ECLI:NL:RBDHA:2020:7000
Rechtbank Den Haag
- Eerste aanleg - enkelvoudig
- Rechtspraak.nl
Intrekking en afwijzing van verblijfsvergunning op basis van middelenvereiste en gezinsleven
In deze zaak heeft eiseres, een Russische nationaliteit houdende vrouw, beroep ingesteld tegen het besluit van de staatssecretaris van Justitie en Veiligheid, waarbij haar aanvraag tot verlenging van de verblijfsvergunning werd afgewezen en haar verblijfsvergunning met terugwerkende kracht werd ingetrokken. Eiseres was in het bezit van een verblijfsvergunning regulier voor bepaalde tijd, die zij had verkregen op basis van haar huwelijk met een Turkse man. De staatssecretaris heeft de intrekking van de verblijfsvergunning gemotiveerd door te stellen dat eiseres en haar echtgenoot sinds 17 mei 2016 een uitkering op grond van de Participatiewet ontvangen, waardoor eiseres niet voldoet aan de middelenvereiste voor het verkrijgen van een verblijfsvergunning.

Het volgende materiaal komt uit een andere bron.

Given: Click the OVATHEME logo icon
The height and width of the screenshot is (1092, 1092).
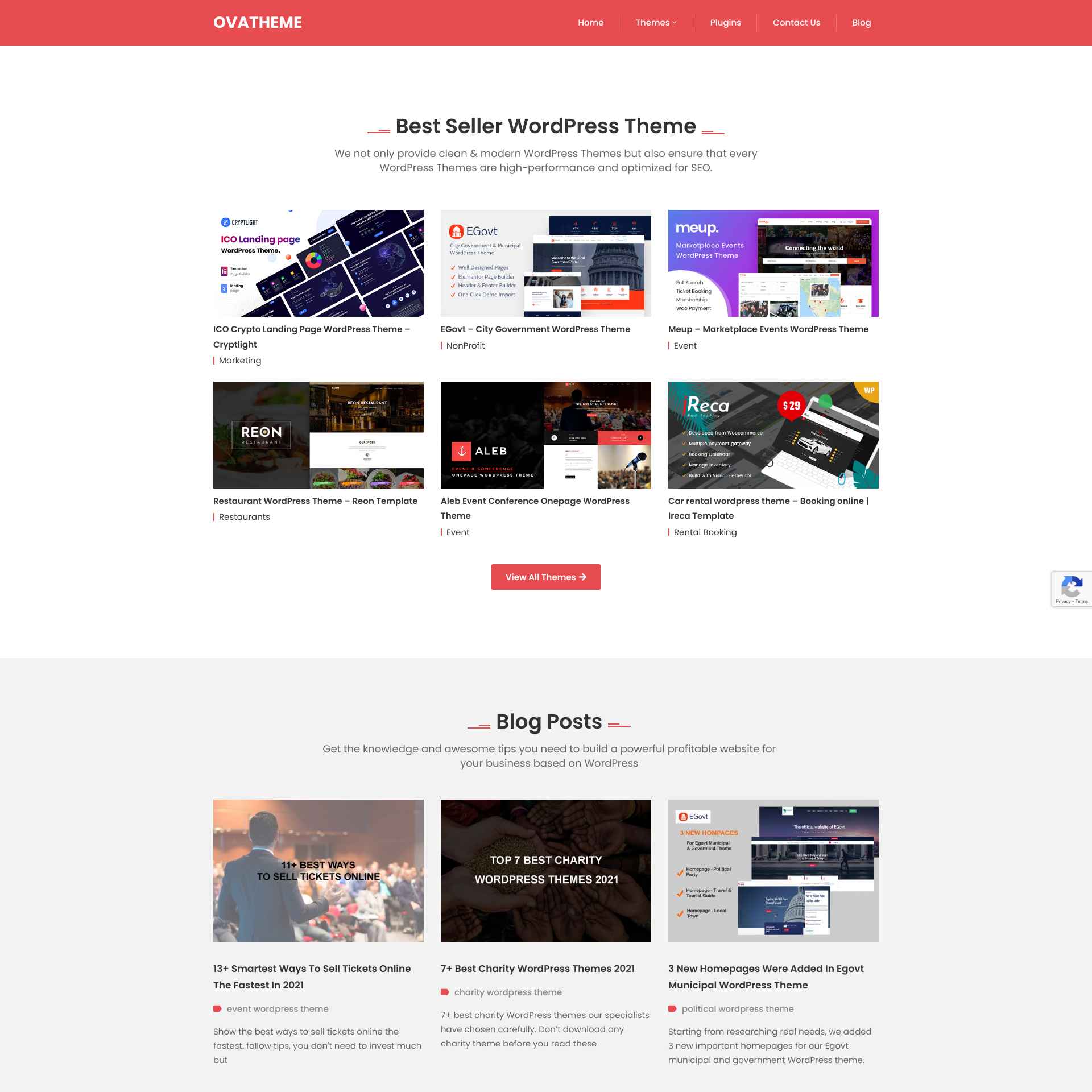Looking at the screenshot, I should pos(259,22).
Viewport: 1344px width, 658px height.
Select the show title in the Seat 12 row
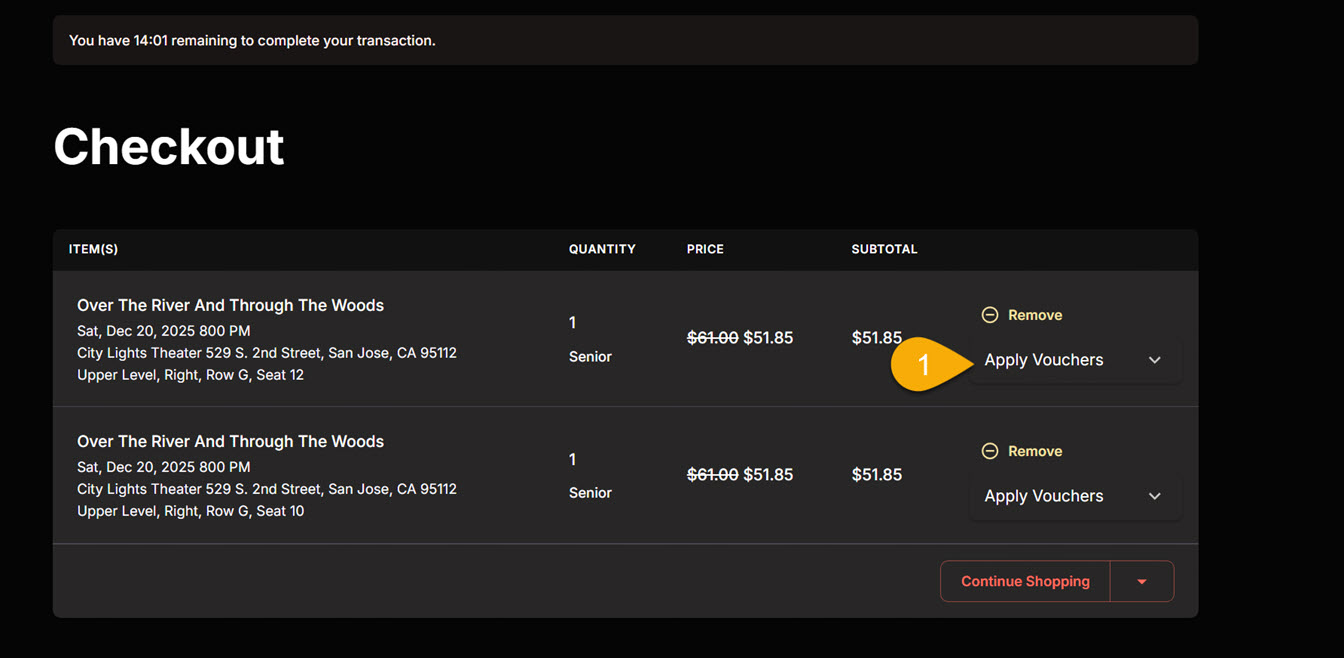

De rechtbank heeft vastgesteld dat eiseres en haar echtgenoot inderdaad sinds de genoemde datum een uitkering ontvangen, en dat de staatssecretaris terecht heeft geoordeeld dat de verblijfsvergunning van eiseres met terugwerkende kracht kon worden ingetrokken. Eiseres heeft in beroep aangevoerd dat het gezinsleven niet in Turkije of Rusland kan worden voortgezet, maar de rechtbank oordeelt dat deze stelling niet onderbouwd is en daarom niet kan leiden tot de conclusie dat de intrekking in strijd is met artikel 8 van het EVRM.
De rechtbank heeft het beroep ongegrond verklaard en geen aanleiding gezien voor een proceskostenveroordeling. De uitspraak is gedaan door mr. A.C.J. van Dooijeweert, rechter, en is openbaar uitgesproken op 15 juli 2020. Tegen deze uitspraak kan binnen vier weken hoger beroep worden ingesteld bij de Afdeling bestuursrechtspraak van de Raad van State.